### Quoted passage
---------------
Furthermore, directly applying standard \(IG\) to time series data presents two problems:

Neglect of Temporal Relations: Under a zero baseline, all points are scaled proportionally, which preserves the original temporal relationships during gradient computation. Consequently, this fails to capture the impact when temporal patterns are disrupted.

Out-of-Distribution (OOD) Problem: Intermediate points along the integration path are scaled as a whole, potentially falling into out-of-distribution regions never seen during model training, which leads to unreliable gradients.

Method

1. New Evaluation Metrics: CPD and CPP

Cumulative Prediction Difference (CPD): Sequentially removes feature points from highest to lowest absolute attribution value, accumulating the prediction changes at each step (higher is better):

\[\text{CPD}(x) = \sum_{k=0}^{K-1} \| F(x_k^{\uparrow}) - F(x_{k+1}^{\uparrow}) \|_1\]

Cumulative Prediction Preservation (CPP): Sequentially removes feature points from lowest to highest absolute attribution value, accumulating the prediction changes at each step (lower is better), to verify that low-attribution points are indeed unimportant:

\[\text{CPP}(x) = \sum_{k=0}^{K-1} \| F(x_k^{\downarrow}) - F(x_{k+1}^{\downarrow}) \|_1\]

Core advantage: Step-by-step accumulation instead of simultaneous removal eliminates the cancel-out effect of positive and negative attributions, enabling a fair comparison between signed and unsigned methods under the same framework.

2. MaskingIG: Partial Preservation Strategy

The zero baseline is modified to \((1-M) \odot x\), where \(M \in \{0,1\}^{T \times D}\) is a binary mask. Masked points are integrated from zero to their original values, while unmasked points retain their original values:

\[\text{MaskingIG}_{t,d}(x, M) = x_{t,d} M_{t,d} \times \int_{\alpha=0}^{1} \frac{\partial F_{\hat{y}}(\alpha(M \odot x) + (1-M) \odot x)}{\partial x_{t,d}} \, d\alpha\]

This ensures that the intermediate points along the integration path are closer to the original input, thereby mitigating the OOD problem.
---------------
### Data section
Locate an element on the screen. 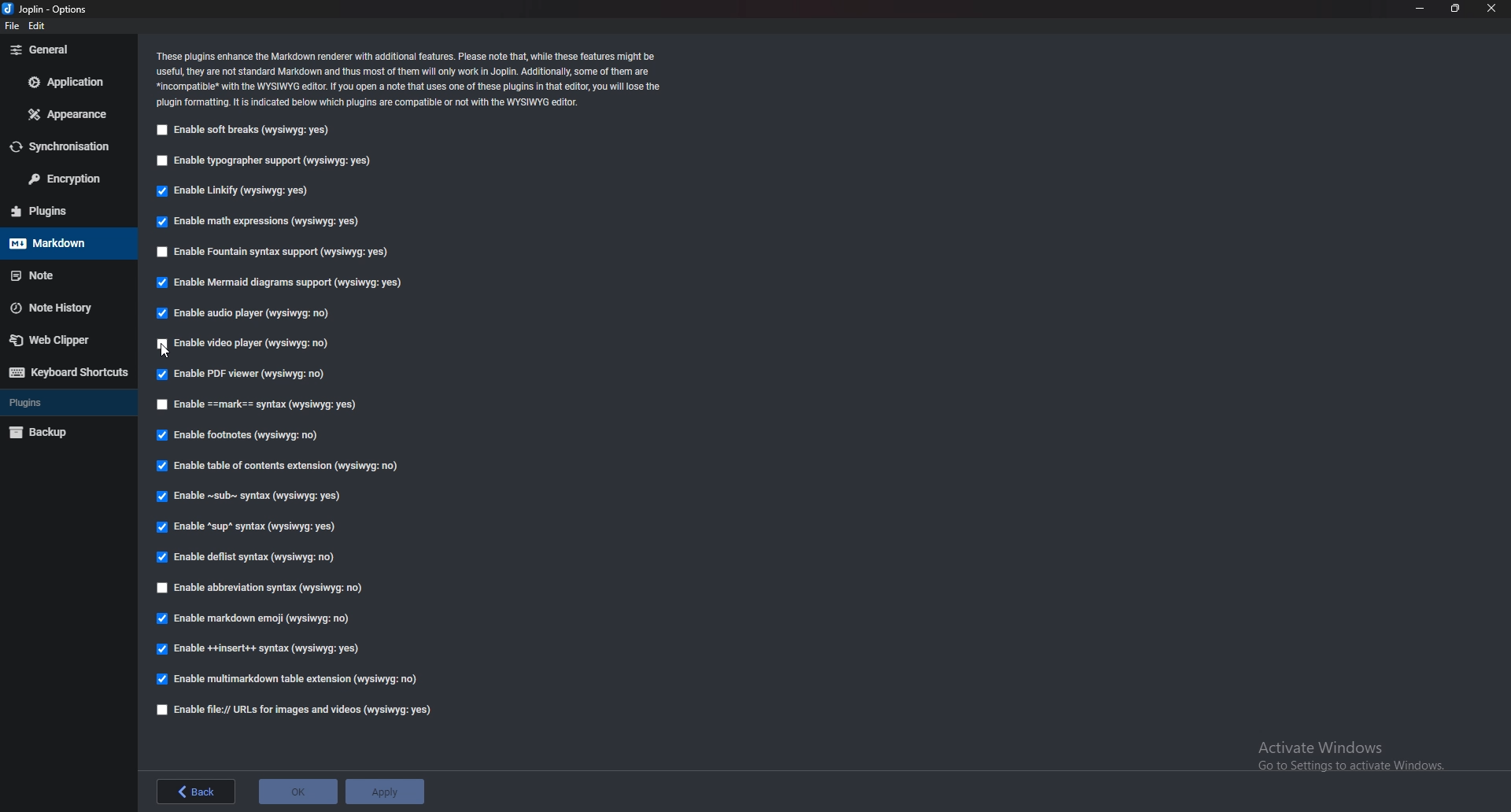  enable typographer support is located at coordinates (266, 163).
---------------
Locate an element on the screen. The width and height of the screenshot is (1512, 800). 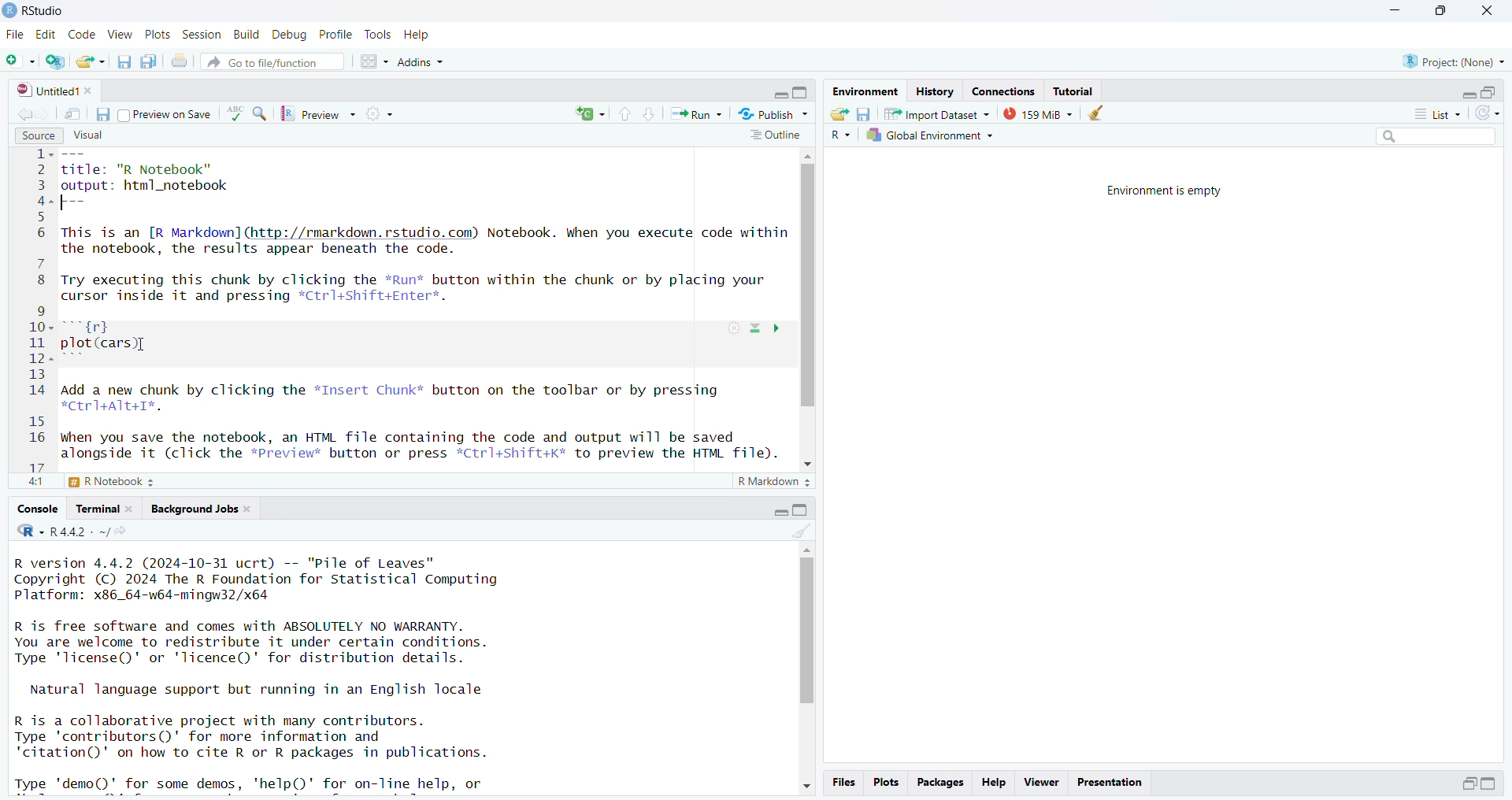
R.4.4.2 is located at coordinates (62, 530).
---------------
### What you have to do
Write the next part of the passage on integrated gradients for time series, picking up after its last sentence.

### Task answer
3. RandIG → TIMING: Segmented Masking

RandIG takes the expectation over multiple random masks: \(\text{RandIG}_{t,d}(x;p) = \mathbb{E}_{M_p}[\text{MaskingIG}_{t,d}(x, M_p) | (M_p)_{t,d}=1]\)

However, point-wise independent random masking cannot preserve meaningful temporal structures. TIMING upgrades the masks to segmented masks:

\[\text{TIMING}_{t,d}(x; n, s_{min}, s_{max}) = \mathbb{E}_{M \sim G(n, s_{min}, s_{max})}[\text{MaskingIG}_{t,d}(x, M) | M_{t,d}=1]\]

where \(G(n, s_{min}, s_{max})\) generates \(n\) continuous segment masks with lengths in the range of \([s_{min}, s_{max}]\). Segmented preservation allows the model to perceive the presence or absence of local temporal dependencies.

4. Theoretical Properties

  • Effectiveness (Prop 4.1): Masks can be randomly sampled along the IG path, eliminating the need to repeatedly compute standard IG and then average the results.
  • Sensitivity (Prop 4.2): If a change in a single feature leads to a change in prediction, the TIMING attribution for this feature is non-zero.
  • Implementation Invariance (Prop 4.3): Functionally equivalent models produce identical attributions.
  • Incompleteness (Prop 4.4): TIMING does not satisfy completeness (the sum of attributions does not equal the prediction difference), which is the cost of introducing multi-baseline context.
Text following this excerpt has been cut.